'''

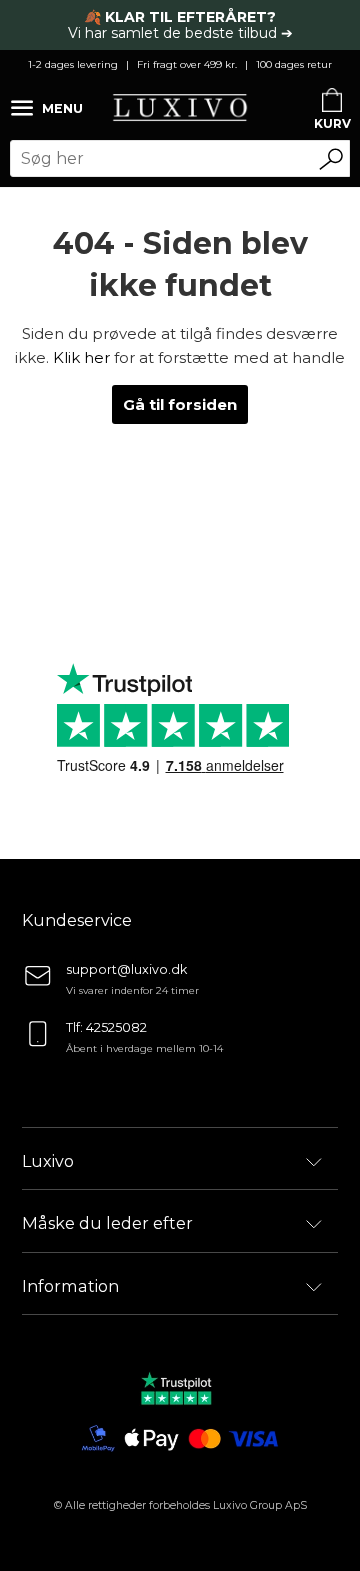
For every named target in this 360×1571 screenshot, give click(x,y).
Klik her (81, 357)
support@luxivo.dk (126, 969)
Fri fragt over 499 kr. (187, 64)
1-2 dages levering (73, 64)
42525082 (116, 1027)
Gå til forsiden (180, 404)
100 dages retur (294, 64)
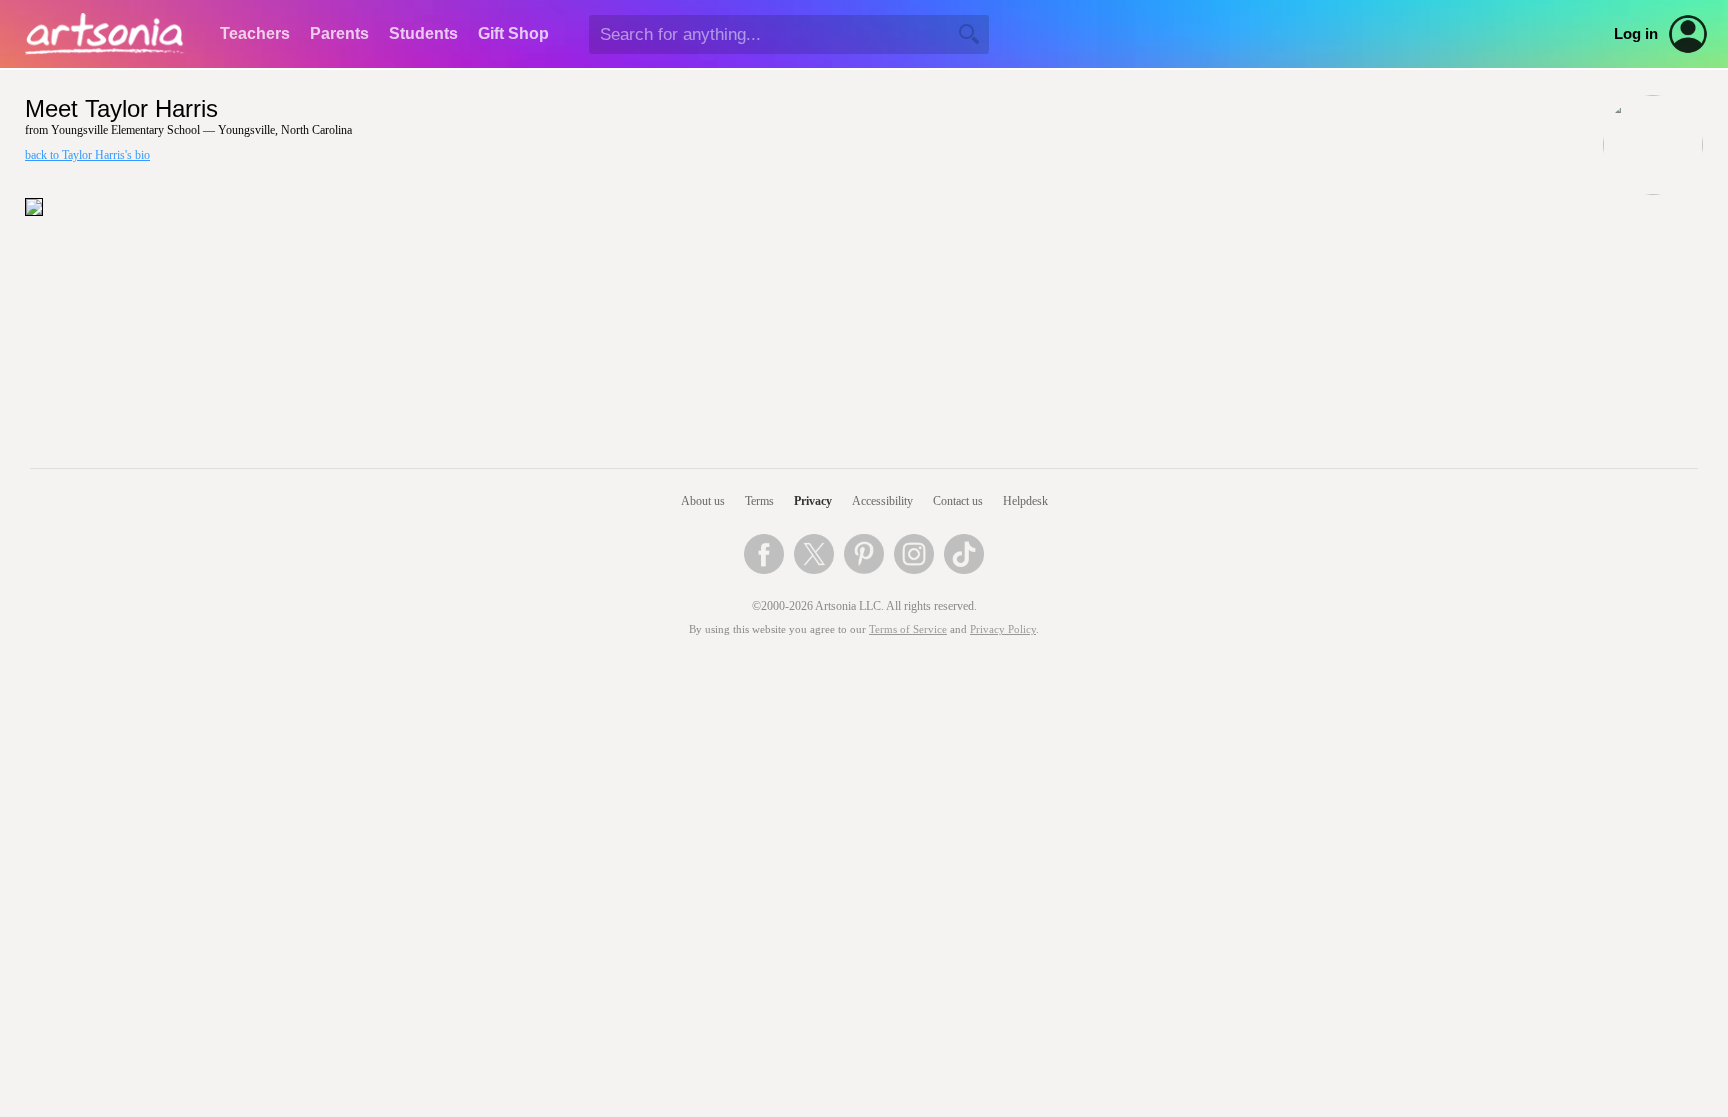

'''

◆ ASSIGNED TASK
A faithful copy of all the lines above is needed, with the pictures omitted.

◆ SOLUTION FOR THIS EXERCISE
For every named target in this 360×1571 screenshot, give click(x,y).
Klik her (81, 357)
support@luxivo.dk (126, 969)
Fri fragt over 499 kr. (187, 64)
1-2 dages levering (73, 64)
42525082 (116, 1027)
Gå til forsiden (180, 404)
100 dages retur (294, 64)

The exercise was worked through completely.